Problem requirements:
Search the data below for lines that include the word "agent" and state how many there are, nothing else.

Data for review:
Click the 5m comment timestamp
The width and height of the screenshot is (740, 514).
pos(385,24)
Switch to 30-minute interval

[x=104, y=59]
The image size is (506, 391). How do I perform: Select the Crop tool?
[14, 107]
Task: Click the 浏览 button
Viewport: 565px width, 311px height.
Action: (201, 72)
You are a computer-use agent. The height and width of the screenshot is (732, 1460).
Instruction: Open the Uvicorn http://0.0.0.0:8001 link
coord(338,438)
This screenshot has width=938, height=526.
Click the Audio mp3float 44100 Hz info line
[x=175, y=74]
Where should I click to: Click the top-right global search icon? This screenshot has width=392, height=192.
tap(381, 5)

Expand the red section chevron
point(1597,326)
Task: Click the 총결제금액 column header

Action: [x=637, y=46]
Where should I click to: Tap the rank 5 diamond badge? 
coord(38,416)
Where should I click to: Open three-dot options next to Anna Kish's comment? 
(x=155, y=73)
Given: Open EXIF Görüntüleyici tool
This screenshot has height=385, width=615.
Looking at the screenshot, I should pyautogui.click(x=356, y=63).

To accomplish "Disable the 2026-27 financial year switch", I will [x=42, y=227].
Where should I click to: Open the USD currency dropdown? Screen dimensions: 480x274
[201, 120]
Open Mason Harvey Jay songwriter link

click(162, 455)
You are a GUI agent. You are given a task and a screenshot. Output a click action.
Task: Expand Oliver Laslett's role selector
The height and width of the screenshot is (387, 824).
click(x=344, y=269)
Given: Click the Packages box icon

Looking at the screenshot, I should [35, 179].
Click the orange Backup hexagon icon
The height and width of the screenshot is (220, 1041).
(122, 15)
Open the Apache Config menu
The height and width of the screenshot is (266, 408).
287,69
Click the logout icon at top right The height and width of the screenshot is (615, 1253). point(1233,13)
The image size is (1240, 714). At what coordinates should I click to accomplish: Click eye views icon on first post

Problem solution:
2